GIVEN REQUEST: Rename "input field" to "text box" in everything from the start of the lines down through the line containing "Action: [x=602, y=656]". Keep all else unchanged, and leave the pictures out of your answer.

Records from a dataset
=-=-=
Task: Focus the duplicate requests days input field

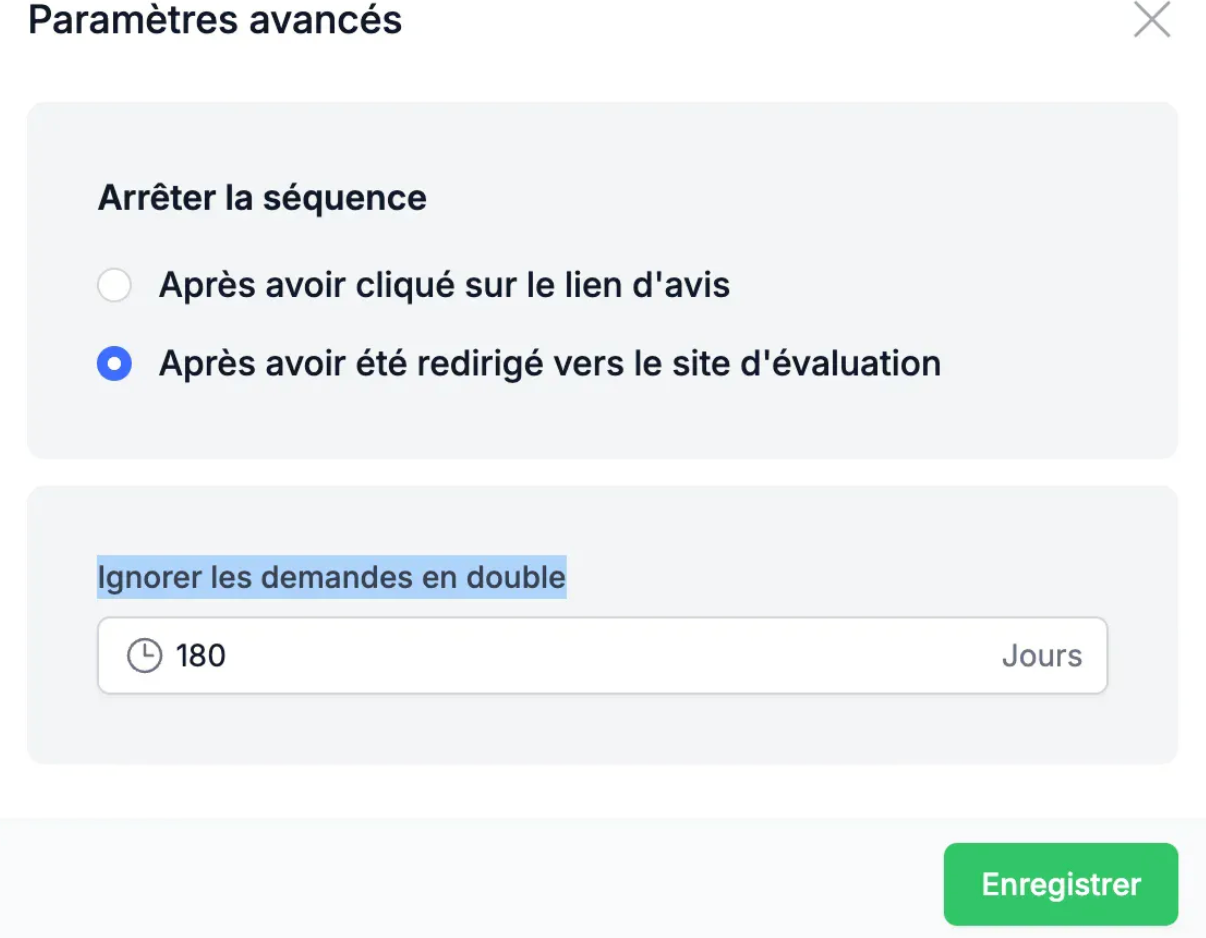Action: [x=602, y=656]
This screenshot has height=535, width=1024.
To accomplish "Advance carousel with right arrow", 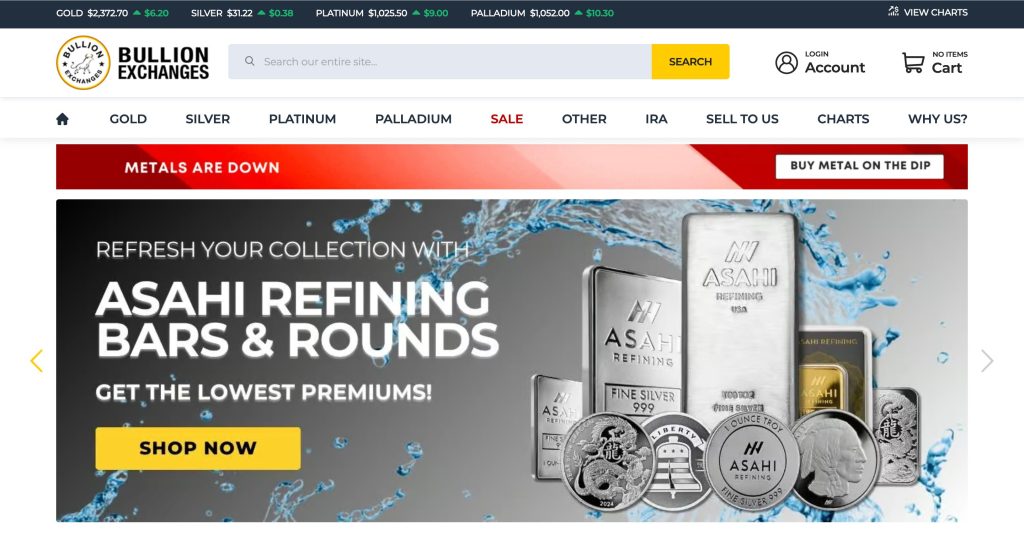I will (987, 360).
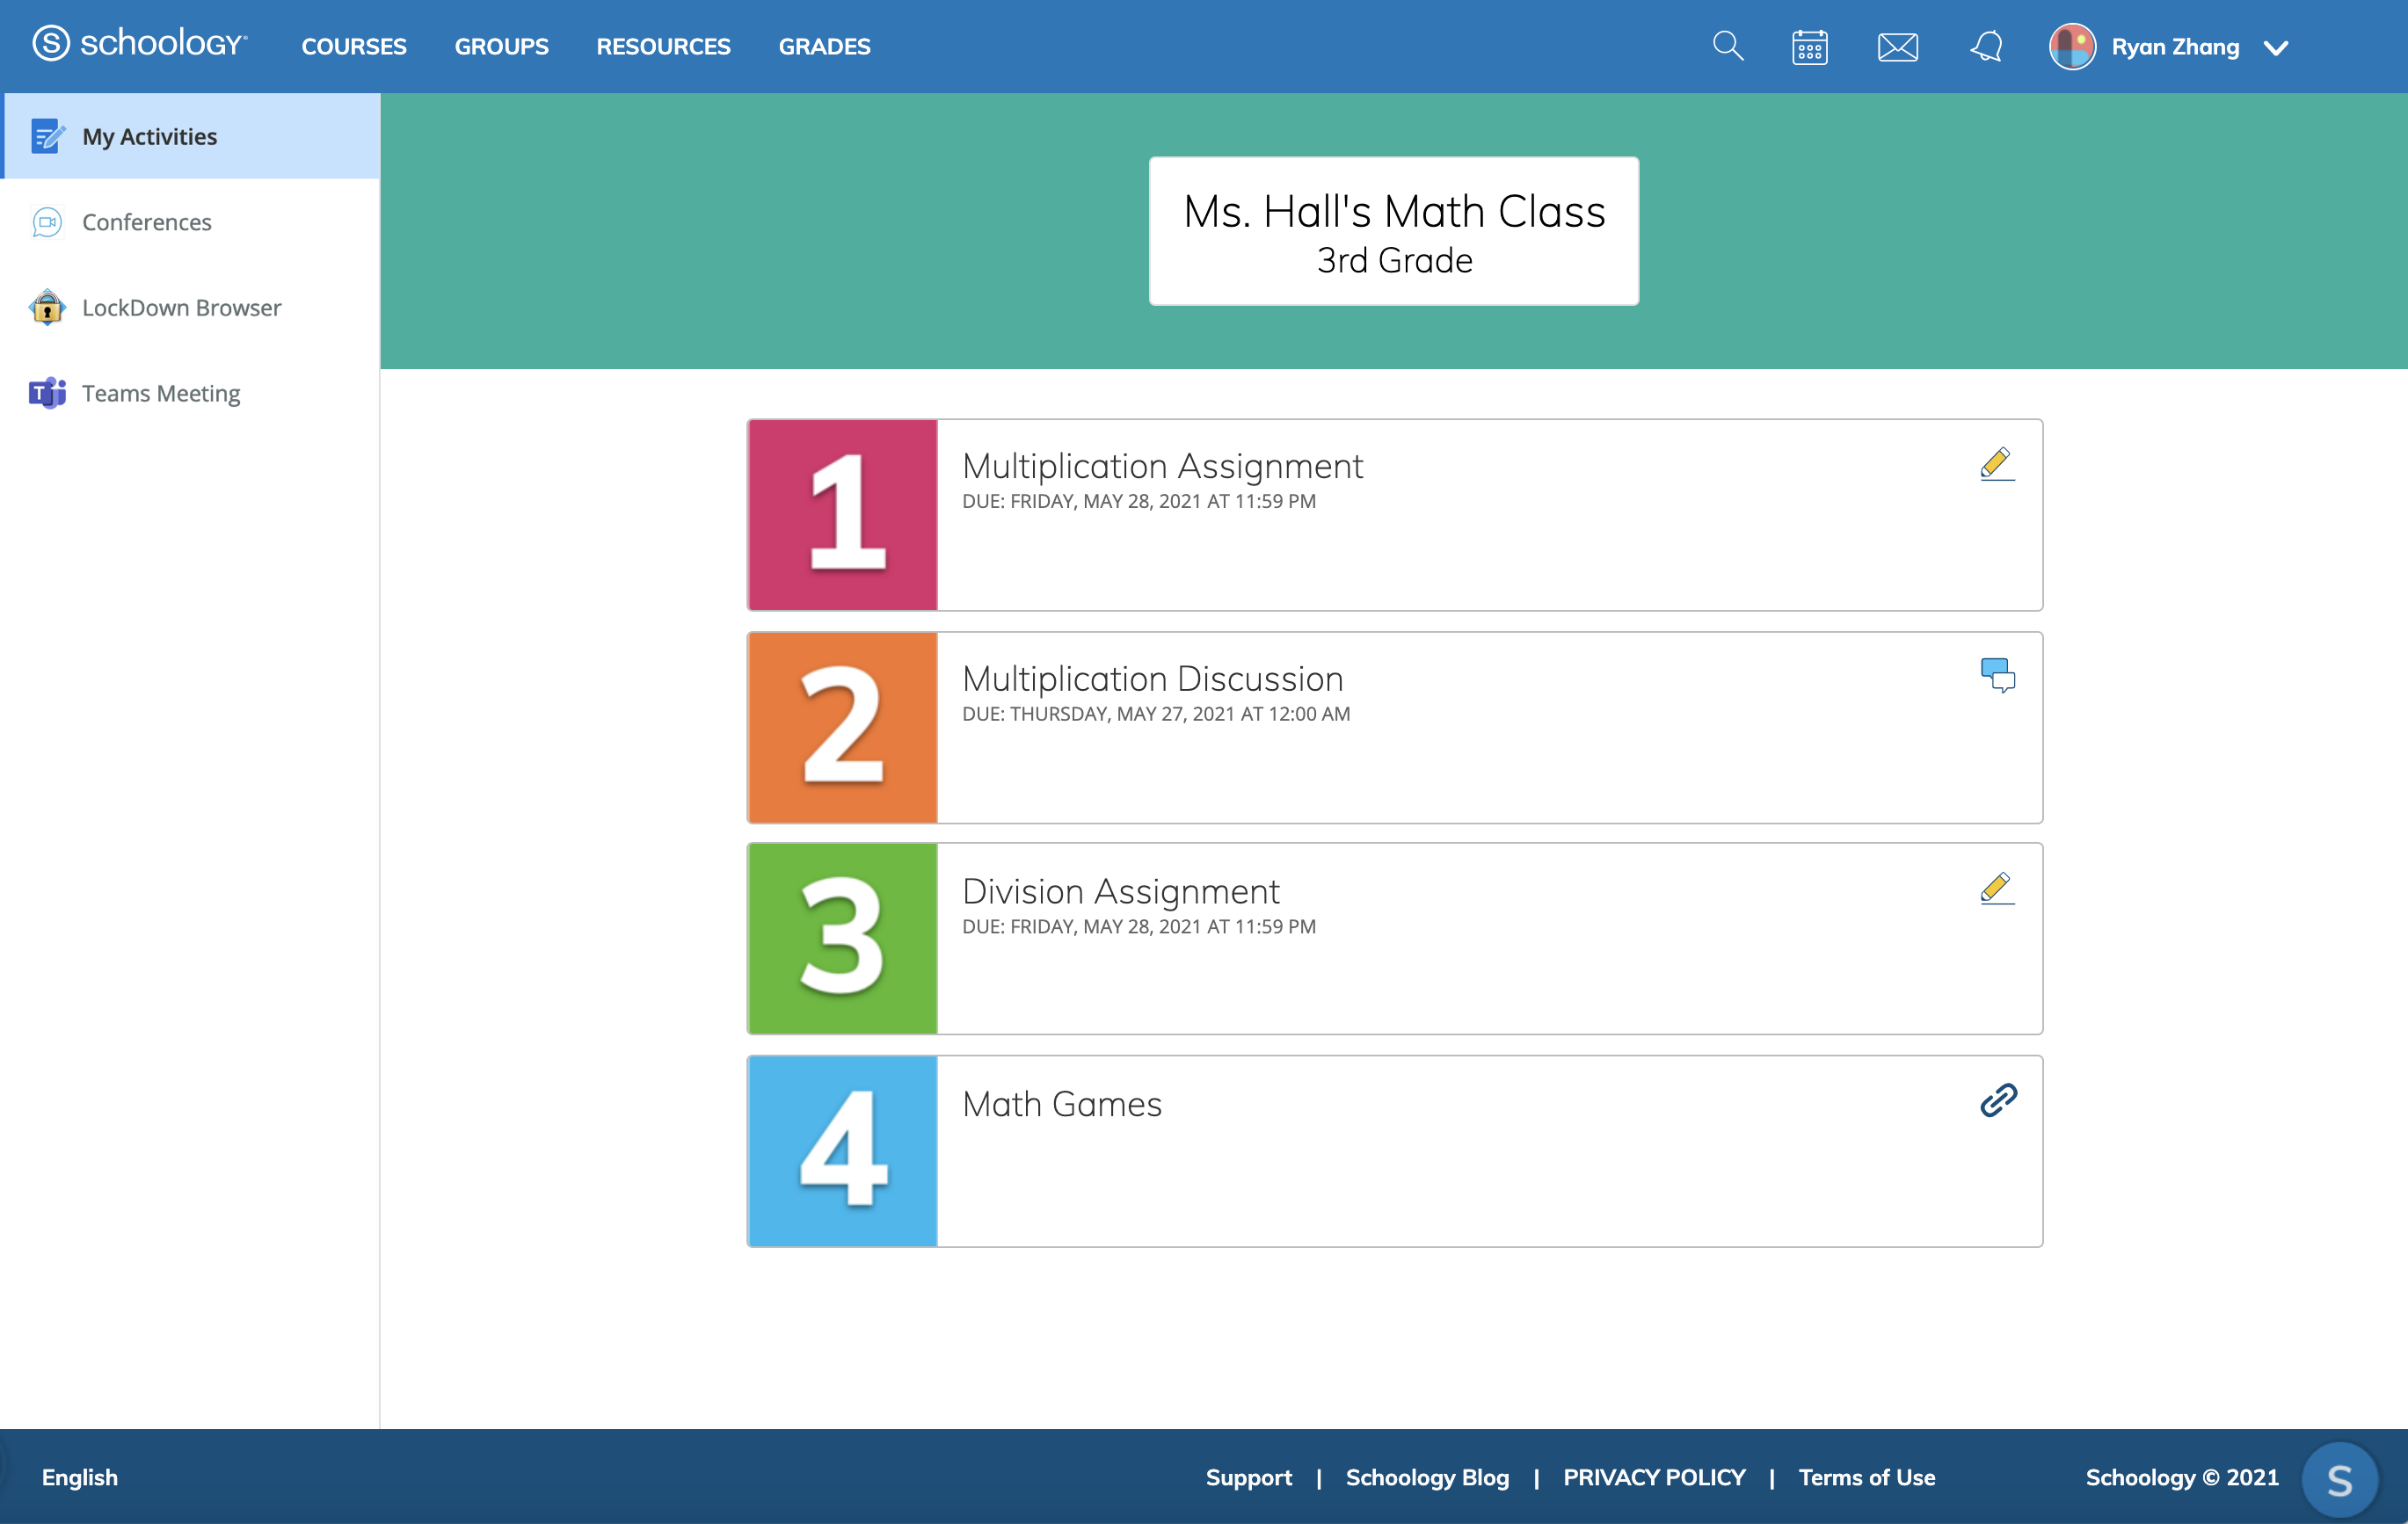Open the calendar icon in header
This screenshot has height=1524, width=2408.
1809,47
=-=-=
EXERCISE ANSWER:
Task: Focus the duplicate requests days text box

Action: [x=602, y=656]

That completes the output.